The next day, after a long meeting with union representatives, there was an announcement that Obama had agreed to modifications to the “Cadillac tax” on health care plans, producing what Jennifer Rubin has called the “Collective Bargaining Kickback” — a special exemption until 2018 for union plans. Added to the Cornhusker Kickback for Nebraska and the various other special deals that will probably remain unknown until after the bill is finally in print (a day or two before the vote), the Collective Bargaining Kickback will require the administration to find another $60 billion in more revenues. So the Medicare payroll tax changes are probably not only still alive but perhaps even more likely.

It is thus important to recognize that what is being discussed in private is the conversion of the Medicare tax from a payment for Medicare benefits into an unlimited add-on tax on all income — a move presenting significant policy issues inadequately understood by the public. It represents another potential major shift not simply in Medicare policy but tax policy as well, slipped under the radar in private negotiations and simply announced thereafter.

In order to understand what is at stake, it is necessary to review briefly the history of the Medicare tax.

The tax was originally one bearing a direct relationship to the Medicare benefits to be received by the taxpayer. The tax was intended as a yearly premium-equivalent for old-age medical insurance — a payment made each year by workers and their employers that would pay for the medical insurance to be received at age 65. Since each person would eventually receive the same Medicare benefits, each person paid the same maximum Medicare tax each year.

When the Clinton administration came into office, the Medicare tax was 1.45 percent on the employer and 1.45 percent on the employee (2.9 percent on self-employed persons) on the first $135,000 of earned income. The maximum tax was thus capped at $3,915 per year — the annual maximum “premium” for the medical insurance to be received in the future. The cap on the income subject to the tax made the tax function as a payment for Medicare insurance, not an income tax.

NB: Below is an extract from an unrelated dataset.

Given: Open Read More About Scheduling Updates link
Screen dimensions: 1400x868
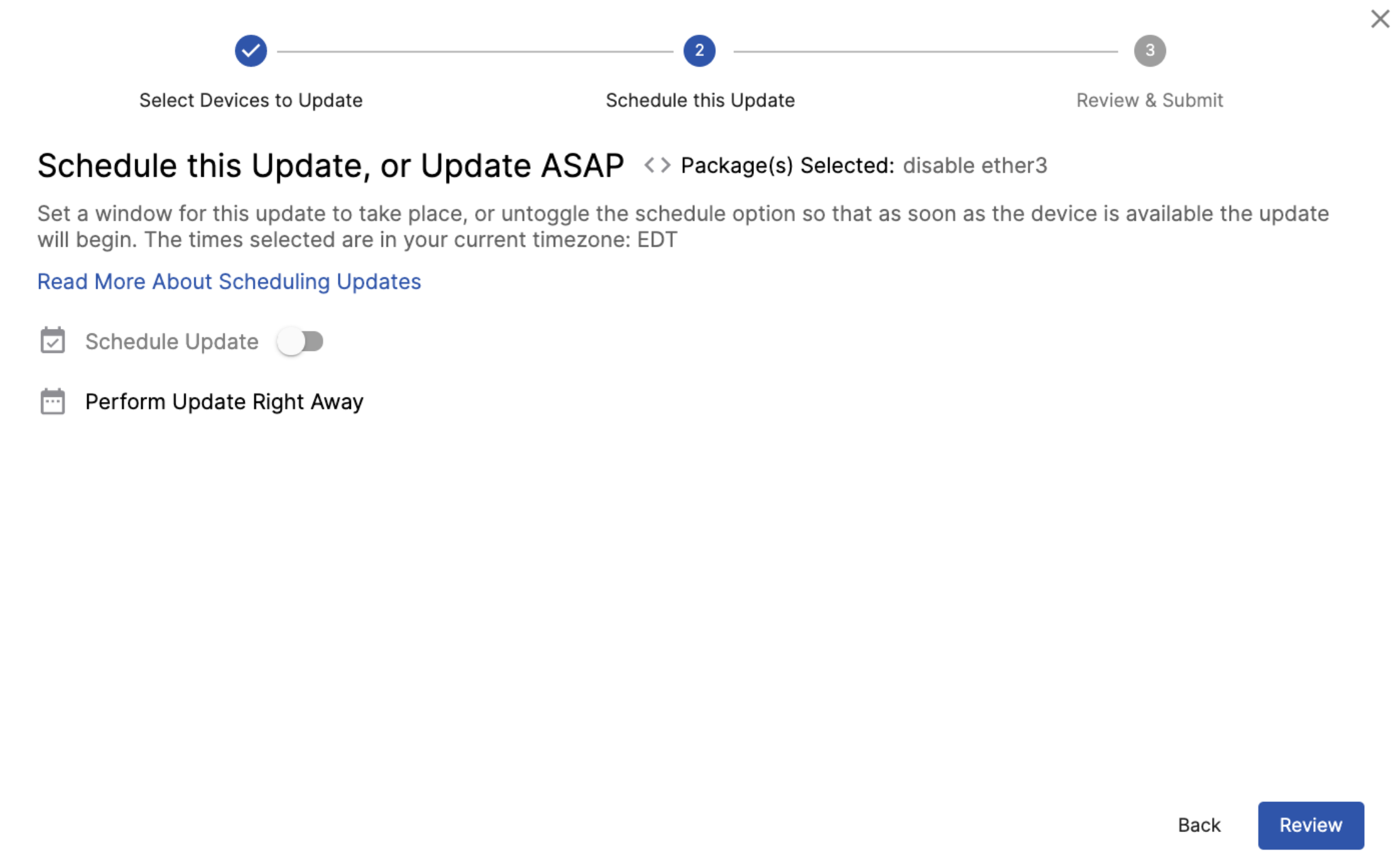Looking at the screenshot, I should click(229, 281).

In 1993, the Clinton administration removed the cap, making the tax applicable to all earned income without limitation — converting it into an unlimited 2.9 percent earned income tax. The administration argued it was only “fair” that each person pay the tax on all his or her earned income — not just some of it. But since the additional tax payment did not bring any additional Medicare benefits, the move broke the connection between the tax and the benefit received for it, and turned it into simply an add-on tax on earned income.

Periodically, commentators assert that the tax should be on all income, not just earned income — it’s not “fair” that people with investment income are spared the tax. But the real point is that the “Medicare” tax was supposed to be tied to (and limited by) the benefits received, and thus is already way too high.

The Obama administration, by extending the tax to all income and raising the rate, would complete the transformation of the Medicare tax into an “open door” for “significantly more revenues” for the government — funding not Medicare, but rather legislation that dramatically reduces Medicare benefits and creates an entitlement for a different group of citizens.

From a policy standpoint, this is incoherent — but there is an obvious attraction to creating a vehicle for “significantly more revenues” that will automatically expand in the future based on income, rather than health benefits — and then calling the vehicle a “Medicare” tax. Moreover, if the government were to call it by its proper name — an increased and expanded income tax — it would be harder not only to pass it but, even more importantly, harder later this year to impose still another new massive income tax (to be disingenuously called merely letting the Bush tax rates “expire”).

No wonder all this is not being put on C-SPAN. It is best done in private, and then rushed to a vote without adequate time for public discussion and debate, with a bill that will barely be in print by the time the people’s representatives are required to vote on it.